Xiangyuanchai (Cicely) Guo is a second year student pursuing Bachelor of Actuarial Studies in ANU. Early in primary school, her outstanding math performance drew attention from her teachers and parents, who helped provide her with further education on Olympiad Math. It was also her distinguished Olympiad Math grade that gave her access to one of the best high schools in China.
At ANU, while most of her mandatory courses are statistics courses, she gradually developed a strong curiosity about statistics and data analysis. This curiosity encouraged her to use up all her elective courses to study the rest of third year statistics courses, combining her degree with an additional major in statistics.
Cicely has been thinking of having a taste of research for a long time, which is, for her, the natural next step given that she has successfully tackled the coursework and gained a technical base from which to embark on research discovery. In particular, she is interested in statistical modelling. Her research project is on selection effects in binary data, and is supervised by Professor Alan Welsh.
For Cicely the future is unknown yet full of hope, containing infinite possibilities. As a 20-year-old, she is always ready for the opportunities to discover the unknown world. If statistics is the right discipline and research is the right vocation for her, she is willing to take on them as a longer time focus.

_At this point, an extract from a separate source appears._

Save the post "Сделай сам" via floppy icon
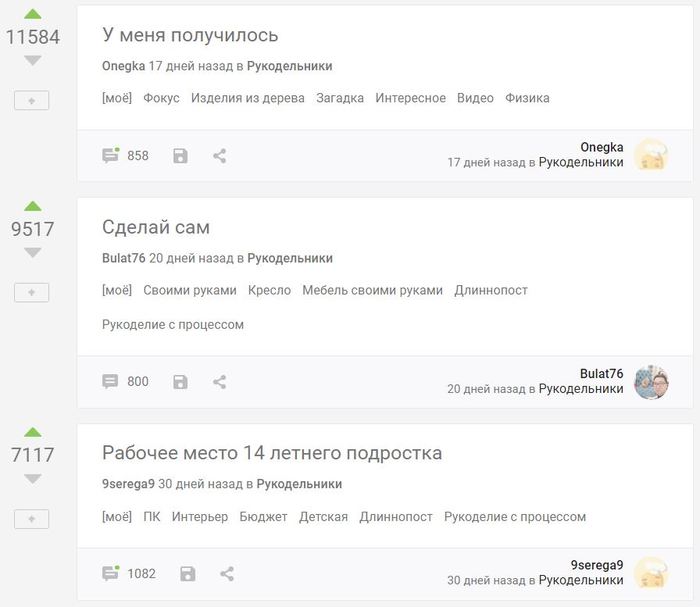click(180, 382)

Fixing a Mixture Model for Incomplete Data
Informative selection is very difficult to model. Recently, in Section 7.2 of “Maximum Likelihood Estimation for Sample Surveys” (CRC Press), a simple problem with binary data was considered. This project will involve reviewing the presentation in Section 7.2 and doing some simulation work to explore the methods.
The project will involve understanding the importance of taking selection effects into account, understanding the calculations behind maximum likelihood estimation of the parameters of a binary model with selection effects and implementing these calculations in R. Depending on progress, the researcher may do a small simulation.